Logan Film Review





SPOILER WARNING!!


LAST CHANCE TO AVOID SPOILERS.


 Logan is the last movie that Hugh Jackman is doing as Wolverine, and what a movie it is.

Set in the distant future of 2029, a visibly aged Logan / Wolverine is seen as a staggering alcoholic who's healing capabilities are fading, his body seemingly being slowly poisoned by the Adamantium fused to his bone. He is using a job as a chauffeur and (implied) people-smuggler to get drugs across the border to quell Professor Xavier's seizures, with the worlds most powerful mind warped by a degenerative brain disease which is hinted to be either ALS or Alzheimer's, although not confirmed.

Also looking after Xavier is Caliban, played perfectly by Stephen Merchant, his sarcastic wit providing a perfect counterfoil for literally whoever he is put opposite in this movie, with everybody else being so serious.

Their arrangement is thrown into disarray when a Mexican woman keeps bothering him to take her and her mute daughter Laura (portrayed excellently by the 12 year old Dafne Keen) across the border to North Dakota to safety, as it transpires that the daughter is none-other than the "child" of Logan, born of his DNA in a laboratory who are trying to track down and terminate her.

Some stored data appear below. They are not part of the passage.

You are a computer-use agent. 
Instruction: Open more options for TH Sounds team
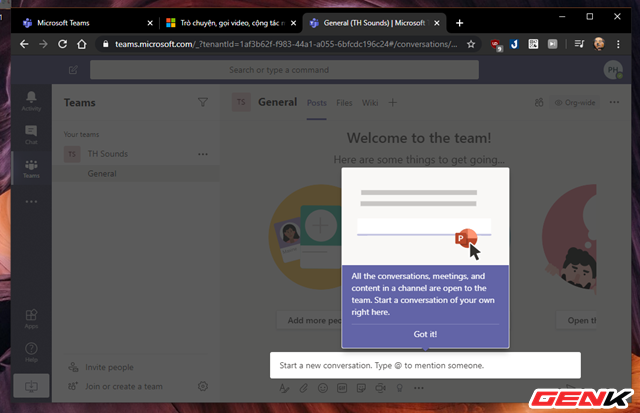[203, 154]
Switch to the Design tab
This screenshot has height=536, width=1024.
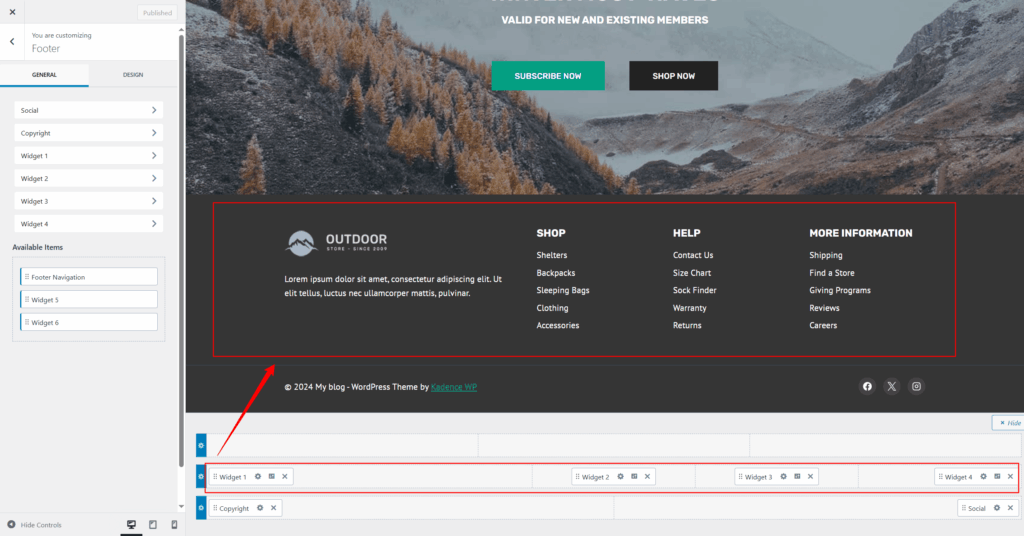(x=133, y=75)
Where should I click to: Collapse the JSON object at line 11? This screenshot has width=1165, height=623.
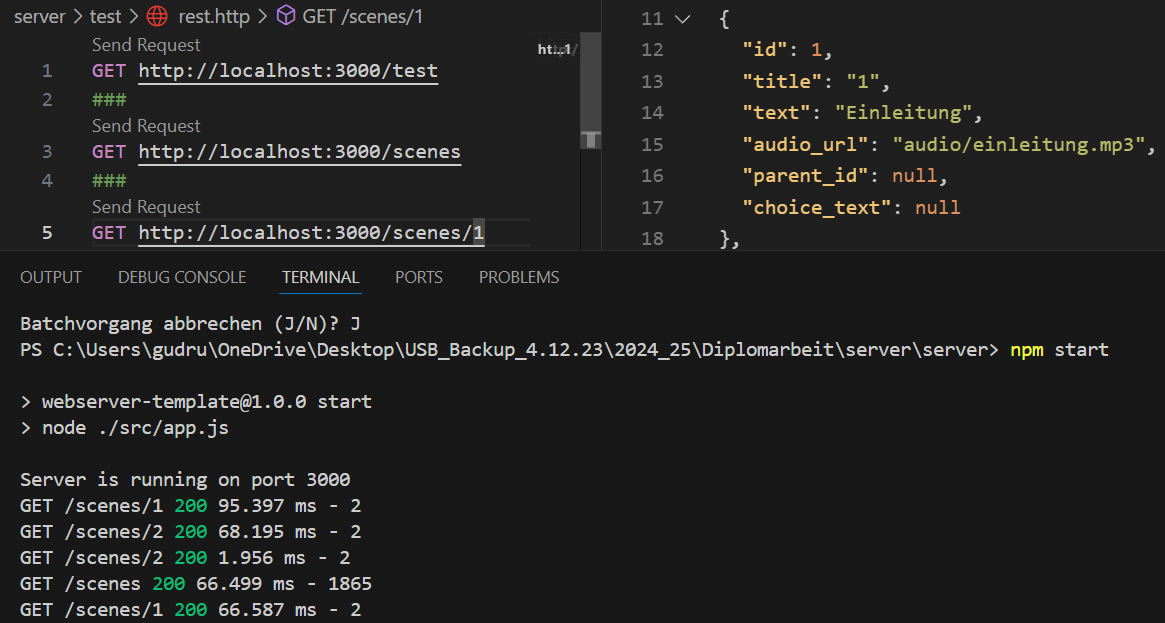(x=682, y=19)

Laura communicates with Xavier telepathically and after much nagging and emotional turmoil from Xavier, he agrees to take her across to North Dakota, pursued by an assortment of cannon-fodder bad guys (the Reavers) led by Donald Pearce who get shredded by Laura and Wolverine until more serious people come in to the fight.

It's at this point that the soulless, perfect Wolverine clone X-24 is unleashed, demolishing everything that comes in his way before being injured and forced to retreat to regenerate.

I should point out that this movie is intended for an adult audience. While the level of gore, language and violence doesn't quite reach Deadpool levels, it is pretty intense, especially if you were expecting a standard superhero movie.

After getting Laura to the meeting point with her friends, who help Logan recover. They give him enough serum to heal and regenerate as they leave him to attempt to cross over the border to Canada, however he discovers they are being attacked and rounded up by the Reavers so he takes all of the serum, flying into a rage and again shredding his way through the Reavers again before the serum wears off just before his final battle with X-24.

Needless to say, you can guess how this pans out, with this being Hugh Jackman's last Wolverine movie, however the manner of the final moments of the movie were very well done, and as Laura and the rest of her friends cross the border you can see that there's more to come from these characters.

The movie has the feel of an old futuristic western movie at times, slowly plodding through sentiment after sentiment giving us a thorough insight into the minds of Logan and Xavier, their long and troubled relationship coming to its conclusion in this "end of an era" movie, while still leaving us wanting more of the new generation of mutants.

If we were awarding scores, I'd say 7/10. At times it drags the sentiment out a little too long but the tension it creates does contribute to an emotional rollercoaster of a movie.